Difficulty adapting different dataset to Rossman

While trying to adapt the Rossman notebook for the Corporación dataset, I have run into some issues. Rossman runs fine but the fit for Corporacion is not working (even tried reducing features to 5).

Does anyone have an idea where I might be going wrong?

I have tried going back into the Rossman code, and I suspect the problem is around here.

In particular, what is this code doing?

val_idx = np.flatnonzero(
(df.index<=datetime.datetime(2014,9,17)) & (df.index>=datetime.datetime(2014,8,1)))
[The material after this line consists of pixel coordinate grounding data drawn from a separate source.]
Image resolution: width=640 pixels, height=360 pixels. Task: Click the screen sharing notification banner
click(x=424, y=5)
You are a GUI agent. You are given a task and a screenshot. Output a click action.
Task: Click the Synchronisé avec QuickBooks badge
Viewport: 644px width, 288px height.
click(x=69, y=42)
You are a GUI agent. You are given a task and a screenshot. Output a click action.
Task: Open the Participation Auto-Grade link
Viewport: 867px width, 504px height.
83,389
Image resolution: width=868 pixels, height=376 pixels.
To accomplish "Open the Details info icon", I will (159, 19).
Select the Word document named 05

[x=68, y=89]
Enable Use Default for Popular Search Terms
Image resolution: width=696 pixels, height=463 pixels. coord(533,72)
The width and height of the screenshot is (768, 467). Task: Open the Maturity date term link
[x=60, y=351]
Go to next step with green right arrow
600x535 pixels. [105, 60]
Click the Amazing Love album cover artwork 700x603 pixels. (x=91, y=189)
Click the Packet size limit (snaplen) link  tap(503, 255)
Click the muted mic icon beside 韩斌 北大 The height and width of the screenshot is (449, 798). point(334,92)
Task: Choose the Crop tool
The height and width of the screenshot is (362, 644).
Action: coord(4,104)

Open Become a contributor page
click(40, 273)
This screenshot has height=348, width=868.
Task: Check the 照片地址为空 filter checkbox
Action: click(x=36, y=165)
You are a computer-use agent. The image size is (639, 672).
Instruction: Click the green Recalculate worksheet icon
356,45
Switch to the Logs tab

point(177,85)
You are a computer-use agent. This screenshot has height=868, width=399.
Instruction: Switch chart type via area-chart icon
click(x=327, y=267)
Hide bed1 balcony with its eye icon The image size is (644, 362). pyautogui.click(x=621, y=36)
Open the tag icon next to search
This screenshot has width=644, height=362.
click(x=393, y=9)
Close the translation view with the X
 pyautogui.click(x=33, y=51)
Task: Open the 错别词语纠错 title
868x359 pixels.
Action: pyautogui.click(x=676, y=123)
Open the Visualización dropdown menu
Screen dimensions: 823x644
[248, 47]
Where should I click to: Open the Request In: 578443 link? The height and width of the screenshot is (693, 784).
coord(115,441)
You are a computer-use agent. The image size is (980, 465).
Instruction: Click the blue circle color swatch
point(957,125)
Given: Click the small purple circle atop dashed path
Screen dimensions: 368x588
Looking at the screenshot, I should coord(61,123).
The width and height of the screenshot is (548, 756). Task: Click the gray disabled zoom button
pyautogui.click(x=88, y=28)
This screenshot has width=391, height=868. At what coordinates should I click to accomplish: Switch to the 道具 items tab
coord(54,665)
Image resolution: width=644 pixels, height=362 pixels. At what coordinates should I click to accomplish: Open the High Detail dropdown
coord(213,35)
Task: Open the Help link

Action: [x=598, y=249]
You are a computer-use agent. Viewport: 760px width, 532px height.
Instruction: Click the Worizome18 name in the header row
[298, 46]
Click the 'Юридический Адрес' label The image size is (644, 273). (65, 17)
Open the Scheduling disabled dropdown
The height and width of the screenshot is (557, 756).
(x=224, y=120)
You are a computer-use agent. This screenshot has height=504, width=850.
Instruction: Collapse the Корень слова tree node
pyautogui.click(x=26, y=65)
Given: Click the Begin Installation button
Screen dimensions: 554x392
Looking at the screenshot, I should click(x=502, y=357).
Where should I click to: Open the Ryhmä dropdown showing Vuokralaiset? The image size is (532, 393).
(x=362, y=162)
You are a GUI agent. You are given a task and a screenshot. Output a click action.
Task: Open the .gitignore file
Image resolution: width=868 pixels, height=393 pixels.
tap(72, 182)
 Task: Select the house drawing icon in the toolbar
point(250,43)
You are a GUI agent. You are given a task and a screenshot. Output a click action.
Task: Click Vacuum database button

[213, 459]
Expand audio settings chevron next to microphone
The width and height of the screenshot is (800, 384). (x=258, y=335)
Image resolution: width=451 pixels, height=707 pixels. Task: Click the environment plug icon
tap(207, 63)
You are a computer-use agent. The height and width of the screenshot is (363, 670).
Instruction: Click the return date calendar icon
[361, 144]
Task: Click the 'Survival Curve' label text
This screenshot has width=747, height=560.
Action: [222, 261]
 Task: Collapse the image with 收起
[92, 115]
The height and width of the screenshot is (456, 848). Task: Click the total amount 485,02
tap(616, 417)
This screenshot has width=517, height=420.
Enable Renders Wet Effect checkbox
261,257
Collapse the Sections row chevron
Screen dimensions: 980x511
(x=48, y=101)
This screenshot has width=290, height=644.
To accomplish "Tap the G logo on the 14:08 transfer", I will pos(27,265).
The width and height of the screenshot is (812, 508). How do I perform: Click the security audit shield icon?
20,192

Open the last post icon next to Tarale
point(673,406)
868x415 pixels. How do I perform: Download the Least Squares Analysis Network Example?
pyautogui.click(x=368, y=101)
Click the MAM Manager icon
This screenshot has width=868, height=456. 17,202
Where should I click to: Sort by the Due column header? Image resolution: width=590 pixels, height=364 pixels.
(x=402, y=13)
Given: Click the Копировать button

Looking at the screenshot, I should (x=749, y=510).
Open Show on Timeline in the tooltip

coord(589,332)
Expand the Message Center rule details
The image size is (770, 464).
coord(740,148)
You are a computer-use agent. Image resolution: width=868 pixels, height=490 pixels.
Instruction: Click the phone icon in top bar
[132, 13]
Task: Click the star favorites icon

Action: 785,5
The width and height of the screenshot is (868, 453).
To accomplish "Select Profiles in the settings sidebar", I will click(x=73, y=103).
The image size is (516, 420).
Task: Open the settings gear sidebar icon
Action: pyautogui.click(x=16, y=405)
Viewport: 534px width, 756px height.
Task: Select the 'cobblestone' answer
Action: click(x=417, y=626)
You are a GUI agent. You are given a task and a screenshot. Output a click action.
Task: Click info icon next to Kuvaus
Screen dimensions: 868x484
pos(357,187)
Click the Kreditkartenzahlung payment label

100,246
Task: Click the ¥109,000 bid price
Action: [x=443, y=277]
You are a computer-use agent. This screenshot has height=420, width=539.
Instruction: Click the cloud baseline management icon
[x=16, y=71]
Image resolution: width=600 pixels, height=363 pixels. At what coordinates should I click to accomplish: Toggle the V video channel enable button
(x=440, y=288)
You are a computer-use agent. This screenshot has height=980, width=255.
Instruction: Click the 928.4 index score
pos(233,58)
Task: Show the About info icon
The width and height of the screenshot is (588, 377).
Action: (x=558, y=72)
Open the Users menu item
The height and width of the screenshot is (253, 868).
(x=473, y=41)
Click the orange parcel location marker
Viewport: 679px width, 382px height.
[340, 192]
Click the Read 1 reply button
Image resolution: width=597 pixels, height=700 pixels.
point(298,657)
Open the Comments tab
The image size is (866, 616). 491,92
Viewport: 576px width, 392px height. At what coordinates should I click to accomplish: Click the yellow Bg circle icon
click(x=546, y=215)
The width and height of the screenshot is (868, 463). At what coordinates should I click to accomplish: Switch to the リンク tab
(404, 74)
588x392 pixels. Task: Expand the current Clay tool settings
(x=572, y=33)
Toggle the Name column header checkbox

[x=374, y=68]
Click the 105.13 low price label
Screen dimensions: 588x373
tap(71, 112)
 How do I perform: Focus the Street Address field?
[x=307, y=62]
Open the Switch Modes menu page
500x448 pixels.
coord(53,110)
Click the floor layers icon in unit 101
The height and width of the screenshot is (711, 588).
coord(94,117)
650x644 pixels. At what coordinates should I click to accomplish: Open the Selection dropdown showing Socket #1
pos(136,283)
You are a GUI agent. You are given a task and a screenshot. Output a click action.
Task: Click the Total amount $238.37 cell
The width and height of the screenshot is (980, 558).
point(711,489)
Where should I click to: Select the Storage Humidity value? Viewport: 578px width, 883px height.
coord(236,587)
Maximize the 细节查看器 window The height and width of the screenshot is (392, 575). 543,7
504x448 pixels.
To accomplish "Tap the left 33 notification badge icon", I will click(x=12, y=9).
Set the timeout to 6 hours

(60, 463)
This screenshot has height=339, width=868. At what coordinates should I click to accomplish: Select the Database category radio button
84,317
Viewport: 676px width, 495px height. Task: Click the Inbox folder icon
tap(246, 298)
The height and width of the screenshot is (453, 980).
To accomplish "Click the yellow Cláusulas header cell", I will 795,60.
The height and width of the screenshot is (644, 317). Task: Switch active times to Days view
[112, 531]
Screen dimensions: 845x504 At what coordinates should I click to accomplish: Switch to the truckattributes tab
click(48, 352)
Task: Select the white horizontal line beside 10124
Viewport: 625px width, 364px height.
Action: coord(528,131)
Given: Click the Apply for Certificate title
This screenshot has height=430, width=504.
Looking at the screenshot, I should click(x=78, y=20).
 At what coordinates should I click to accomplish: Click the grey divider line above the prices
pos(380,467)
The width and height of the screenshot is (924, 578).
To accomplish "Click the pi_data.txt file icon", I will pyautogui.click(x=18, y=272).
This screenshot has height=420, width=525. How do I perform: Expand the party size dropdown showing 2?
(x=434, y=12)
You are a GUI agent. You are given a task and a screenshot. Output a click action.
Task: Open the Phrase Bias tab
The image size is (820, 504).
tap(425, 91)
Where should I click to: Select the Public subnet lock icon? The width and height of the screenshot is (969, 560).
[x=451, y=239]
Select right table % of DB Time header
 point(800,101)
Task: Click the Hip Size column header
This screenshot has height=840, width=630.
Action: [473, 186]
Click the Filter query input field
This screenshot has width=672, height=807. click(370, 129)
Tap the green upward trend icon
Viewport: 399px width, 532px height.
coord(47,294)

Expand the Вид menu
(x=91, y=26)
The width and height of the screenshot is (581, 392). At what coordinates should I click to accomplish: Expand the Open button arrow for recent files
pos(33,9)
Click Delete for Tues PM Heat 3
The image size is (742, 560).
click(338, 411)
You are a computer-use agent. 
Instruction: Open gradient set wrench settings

I thought it was breaking off the validation set and removing the attached values we were estimating. Afterall, val_idx is as long as validation set above. However, the dates did not correspond to val_idx setup a bit earlier. It’s like a slice from the middle is cut out.

Try just picking 10 items and 10 stores and use that as your initial dataset. Your current dataset is very very big!!!


As discussed in this weeks lecture.

is selecting the last few weeks as the validation set. I went back and made sure the val_idx accurately catching the last month of data I wanted to predict.

As suggested, I reduced down to 3 items, 3 stores, reduced the variables to 4, and cut to 100,000 rows. Same error that you can see below. Even tried converting unit_sales to int64 to match up better with the Rossman datasets. At this point I think I obviously missed another big step and need to rewrite everything.

My Code

Rossman Code - What I want to see

Can you check your y_range if the value are correct?
I made one silly mistake and got the loss as NaN too, typo on y1, yL, which causes the y_range to be (0, NaN) :sweat_smile:

If you just set y_range=None you can check it’s working ok without it. (We didn’t discuss this parameter in class - will do so next week; you should get nearly as good results by setting it to None)